Machine learning for Java developers: Machine learning data pipelines

The article, Machine learning for Java developers: Algorithms for machine learning, introduced setting up a machine learning algorithm and developing a prediction function in Java. Readers learned the inner workings of a machine learning algorithm and walked through the process of developing and training a model. This article picks up where that one left off. You’ll get a quick introduction to Weka, a machine learning framework for Java. Then, you’ll see how to set up a machine learning data pipeline, with a step-by-step process for taking your machine learning model from development into production. We’ll also briefly discuss how to use Docker containers and REST to deploy a trained ML model in a Java-based production environment.

What to expect from this article

Deploying a machine learning model is not the same as developing one. These are different parts of the software development lifecycle, and often implemented by different teams. Developing a machine learning model requires understanding the underlying data and having a good grasp of mathematics and statistics. Deploying a machine learning model in production is typically a job for someone with both software engineering and operations experience.

This article is about how to make a machine learning model available in a highly scalable production environment. It is assumed that you have some development experience and a basic understanding of machine learning models and algorithms; otherwise, you may want to start by reading Machine learning for Java developers: Algorithms for machine learning.

Let’s start with a quick refresher on supervised learning, including the example application we’ll use to train, deploy, and process a machine learning model for use in production.

Supervised machine learning: A refresher

A simple, supervised machine learning model will illustrate the ML deployment process. The model shown in Figure 1 can be used to predict the expected sale price of a house.

Trained supervised machine learning model for sale price prediction. IDG

Figure 1. Trained supervised machine learning model for sale price prediction.

Recall that a machine learning model is a function with internal, learnable parameters that map inputs to outputs. In the above diagram, a linear regression function, hθ(x), is used to predict the sale price for a house based on a variety of features. The x variables of the function represent the input data. The θ (theta) variables represents the internal, learnable model parameters.

To predict the sale price of a house, you must first create an input data array of x variables. This array contains features such as the size of the lot or the number of rooms in a house. This array is called the feature vector.

Because most machine learning functions require a numerical representation of features, you will likely have to perform some data transformations in order to build a feature vector. For instance, a feature specifying the location of the garage could include labels such as “attached to home” or “built-in,” which have to be mapped to numerical values. When you execute the house-price prediction, the machine learning function will be applied with this input feature vector as well as the internal, trained model parameters. The function’s output is the estimated house price. This output is called a label.

Training the model

Internal, learnable model parameters (θ) are the part of the model that is learned from training data. The learnable parameters will be set during the training process. A supervised machine learning model like the one shown below has to be trained in order to make useful predictions.

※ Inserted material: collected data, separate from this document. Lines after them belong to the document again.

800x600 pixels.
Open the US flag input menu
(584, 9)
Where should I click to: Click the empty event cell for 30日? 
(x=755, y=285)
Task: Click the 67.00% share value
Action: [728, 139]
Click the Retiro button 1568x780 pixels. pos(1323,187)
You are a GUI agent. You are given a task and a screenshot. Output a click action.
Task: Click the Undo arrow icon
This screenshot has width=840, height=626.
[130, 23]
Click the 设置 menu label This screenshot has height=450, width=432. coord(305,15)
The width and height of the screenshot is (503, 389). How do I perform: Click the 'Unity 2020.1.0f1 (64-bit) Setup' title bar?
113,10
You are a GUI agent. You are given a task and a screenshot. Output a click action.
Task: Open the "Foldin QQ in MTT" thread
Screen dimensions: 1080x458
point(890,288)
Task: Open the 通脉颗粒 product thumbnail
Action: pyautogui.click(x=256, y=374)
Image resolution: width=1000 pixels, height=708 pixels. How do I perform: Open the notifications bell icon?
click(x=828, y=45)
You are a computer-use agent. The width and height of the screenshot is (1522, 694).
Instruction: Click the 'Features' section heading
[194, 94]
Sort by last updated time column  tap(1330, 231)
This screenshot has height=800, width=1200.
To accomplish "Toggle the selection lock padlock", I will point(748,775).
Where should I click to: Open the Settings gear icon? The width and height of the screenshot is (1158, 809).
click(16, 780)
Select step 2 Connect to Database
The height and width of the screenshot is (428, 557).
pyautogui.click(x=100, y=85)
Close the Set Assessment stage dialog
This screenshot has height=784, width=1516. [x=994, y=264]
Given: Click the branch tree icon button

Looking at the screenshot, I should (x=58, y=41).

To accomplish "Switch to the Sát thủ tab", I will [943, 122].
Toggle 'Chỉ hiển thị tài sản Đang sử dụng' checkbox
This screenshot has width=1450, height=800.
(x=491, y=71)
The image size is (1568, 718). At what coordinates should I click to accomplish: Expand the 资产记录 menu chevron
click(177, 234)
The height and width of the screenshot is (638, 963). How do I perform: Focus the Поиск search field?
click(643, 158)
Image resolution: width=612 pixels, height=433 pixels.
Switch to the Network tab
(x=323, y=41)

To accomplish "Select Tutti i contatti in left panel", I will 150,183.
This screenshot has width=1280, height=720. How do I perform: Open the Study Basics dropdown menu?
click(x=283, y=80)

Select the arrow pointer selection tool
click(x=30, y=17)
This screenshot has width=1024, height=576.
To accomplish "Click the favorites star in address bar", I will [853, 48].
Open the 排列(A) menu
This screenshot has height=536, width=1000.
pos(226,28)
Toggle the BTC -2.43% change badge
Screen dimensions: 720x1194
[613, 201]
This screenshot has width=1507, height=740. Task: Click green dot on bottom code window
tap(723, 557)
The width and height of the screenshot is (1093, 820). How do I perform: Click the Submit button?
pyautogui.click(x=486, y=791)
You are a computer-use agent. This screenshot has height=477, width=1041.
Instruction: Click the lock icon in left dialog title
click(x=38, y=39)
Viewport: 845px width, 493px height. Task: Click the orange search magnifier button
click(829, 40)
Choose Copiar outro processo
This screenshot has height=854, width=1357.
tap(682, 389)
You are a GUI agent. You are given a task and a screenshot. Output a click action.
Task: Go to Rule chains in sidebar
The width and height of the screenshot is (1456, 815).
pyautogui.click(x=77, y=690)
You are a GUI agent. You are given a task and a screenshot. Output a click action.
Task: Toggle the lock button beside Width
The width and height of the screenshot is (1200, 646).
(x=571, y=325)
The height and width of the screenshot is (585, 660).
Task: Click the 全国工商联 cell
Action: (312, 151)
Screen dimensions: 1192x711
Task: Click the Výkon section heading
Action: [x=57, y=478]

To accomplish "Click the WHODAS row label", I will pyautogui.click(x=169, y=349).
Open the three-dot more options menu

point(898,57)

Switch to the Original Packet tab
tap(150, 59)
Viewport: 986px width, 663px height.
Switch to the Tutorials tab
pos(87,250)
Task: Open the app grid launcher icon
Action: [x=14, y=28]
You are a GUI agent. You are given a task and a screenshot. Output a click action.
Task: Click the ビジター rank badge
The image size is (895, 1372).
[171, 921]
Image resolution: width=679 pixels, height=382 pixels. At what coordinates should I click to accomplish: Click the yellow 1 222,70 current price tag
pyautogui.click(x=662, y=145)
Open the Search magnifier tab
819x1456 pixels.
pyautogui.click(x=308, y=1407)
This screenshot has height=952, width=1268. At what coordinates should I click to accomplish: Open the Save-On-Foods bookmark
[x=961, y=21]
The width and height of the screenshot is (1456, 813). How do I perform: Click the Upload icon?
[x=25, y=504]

An untrained supervised machine learning model IDG

Figure 2. An untrained supervised machine learning model

Typically, the training process starts with an untrained model where all the learnable parameters are set with an initial value such as zero. The model consumes data about various house features along with real house prices. Gradually, it identifies correlations between house features and house prices, as well as the weight of these relationships. The model adjusts its internal, learnable model parameters and uses them to make predictions.

A trained supervised machine learning model. IDG

Figure 3. A trained supervised machine learning model

After the training process, the model will be able to estimate the sale price of a house by assessing its features.

Machine learning algorithms in Java code

The HousePriceModel provides two methods. One of them implements the learning algorithm to train (or fit) the model. The other method is used for predictions.

fit() and predict() methods in a machine learning model IDG

Figure 4. Two methods in a machine learning model

The fit() method

The fit() method is used to train the model. It consumes house features as well as house-sale prices as input parameters but returns nothing. This method requires the correct “answer” to be able to adjust its internal model parameters. Using housing listings paired with sale prices, the learning algorithm looks for patterns in the training data. From these, it produces model parameters that generalize from those patterns. As the input data becomes more accurate, the model’s internal parameters are adjusted.

Listing 1. The fit() method is used to train a machine learning model

// load training data // … // e.g. [{MSSubClass=60.0, LotFrontage=65.0, …}, {MSSubClass=20.0, …}] List> houses = …; // e.g. [208500.0, 181500.0, 223500.0, 140000.0, 250000.0, …] List prices = …; // create and train the model var model = new HousePriceModel(); model.fit(houses, prices);

Note that the house features are double typed in the code. This is because the machine learning algorithm used to implement the fit() method requires numbers as input. All house features must be represented numerically so that they can be used as x parameters in the linear regression formula, as shown here:

hθ(x) = θ0 * x0 + … + θn * xn

The trained house price prediction model could look like what you see below:

price = -490130.8527 * 1 + -241.0244 * MSSubClass + -143.716  * LotFrontage +  … * …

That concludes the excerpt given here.